Tag Archives: politics

Dr. Ernest Moniz: A New Era for Energy?

On Monday March 4th, President Barack Obama filled two important, energy-related positions in his administration with the nomination of Ernest Moniz for the Secretary of Energy and of Gina McCarthy for the administrator of the EPA. These nominations mark a changing of the guard as both Steven Chu and Lisa Jackson move on to other pursuits. Furthermore, they come at a time when political momentum to combat climate change and to tackle energy issues seem to be increasing.  Recently, in both his Inaugural Address and State of the Union speech, President Obama discussed the threat of climate change and the need for cleaner energy technologies.  With this new momentum of support for clean energy, the appointment of a new Energy secretary raises a few questions. Just who is Ernest (Ernie) Moniz and will he be able to capitalize on the seemingly shifting politics of climate change to push towards a more renewable future?

Official White House Photo by Chuck Kennedy

Official White House Photo by Chuck Kennedy

First, let’s talk about his background.  With experience as an experimental scientist and as a government administrator, Moniz is no rookie to energy technology or policy issues. Formally trained as a nuclear physicist at Stanford University, he joined the physics faculty at MIT in 1973 where he later went on to become department head. Then, from 1995 to 1997, he served as the associate director for Science in the White House Office, and from 1997 to 2001, he served as the Undersecretary of Energy. Currently, Moniz is a professor of physics and engineering systems at the Massachusetts Institute of Technology as well as the director of the MIT Energy Initiative (MITEI), a program started in 2006 to link all of the interdisciplinary energy research projects taking place on MIT’s campus. No one can argue about his outstanding resume. He brings technical knowledge from his experience as a professor and administrative knowledge from his background in the government. All of these experiences should help Moniz get settled quickly into the new position and allow him the opportunity to hit the ground running on different energy opportunities.

© Justin Knight. Courtesy of M.I.T.

§ **What is required**
Can you carry on the post about Ernest Moniz's nomination as Secretary of Energy, starting right after its last sentence?

§ **Data extract**
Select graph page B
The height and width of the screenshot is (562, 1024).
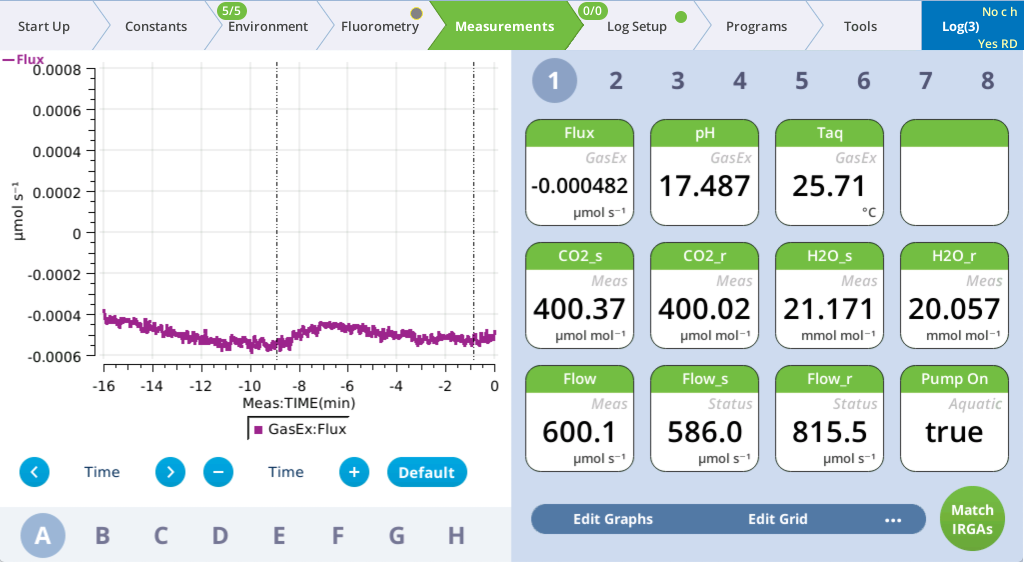pos(102,536)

§ **The reply**
© Justin Knight. Courtesy of M.I.T.

However, it is also important to consider his history with some of the important energy technology issues. Under Moniz, the MITEI has supported many different research projects and two thirds of them have been associated with renewable energy, energy efficiency, carbon management, and other renewable energy enabling tools. The largest single area of funded research for the Energy Initiative has been in solar energy. Nevertheless, Moniz does not deny the importance of oil and gas production and supports hydraulic fracturing technology, putting some environmentalists up in arms.  He has stated that natural gas is “a bridge to a low-carbon future,” a comment that even more environmentalists  dislike. This information is important. Research into his background and history on different energy topics provides vital information about how he will approach the same technologies in his new position.  At the same time, though, how much will energy policy even factor into Moniz’s job?

© Getty Images

© Getty Images

It might be even more important to consider the limitations of the Department of Energy’s budget. As Forbes Magazine reports, “Moniz knows better than anyone else that the Department of Energy has almost nothing to do with energy.  It’s all about weapons and waste. Nuclear weapons and nuclear waste to be exact.” To visualize this assertion, take a look at this interesting graphic that breaks down the DoE’s 2013 fiscal year budget . About 65% of the department’s budget relates to nuclear weapons, nuclear waste management, and other nuclear technologies.  Only 15% of the budget solely relates to energy technologies of which almost 3% goes into nuclear energy funding, and Moniz, a nuclear physicist himself, is a strong proponent of nuclear energy. After the Fukushima crisis in 2011 when many countries decided to shut down or curtail their nuclear programs in response to environmentalists, he stated that “it would be a mistake” to let Japan’s Fukushima failure to end the use of nuclear power. To a certain extent, it makes sense that the last two Energy Secretaries were nuclear and atomic physicists.  The majority of their budget deals with general nuclear technology, not with a variety of energy technologies.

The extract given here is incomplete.